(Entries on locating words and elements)
Start
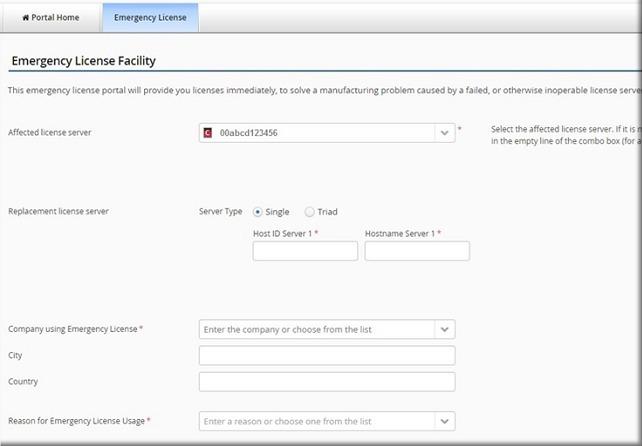The height and width of the screenshot is (446, 642).
Task: Choose the Triad server type radio button
Action: 309,212
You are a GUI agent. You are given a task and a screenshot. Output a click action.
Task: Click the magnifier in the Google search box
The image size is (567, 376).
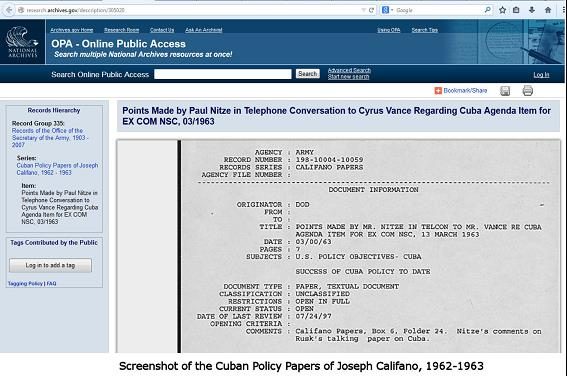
End
Exercise brief: Return every line of the records above word for word, omitting the pictures.

Problem solution:
The height and width of the screenshot is (446, 642).
Task: Choose the Triad server type radio button
Action: 309,212
You are a GUI agent. You are given a task and a screenshot. Output a click action.
Task: Click the magnifier in the Google search box
The image size is (567, 376).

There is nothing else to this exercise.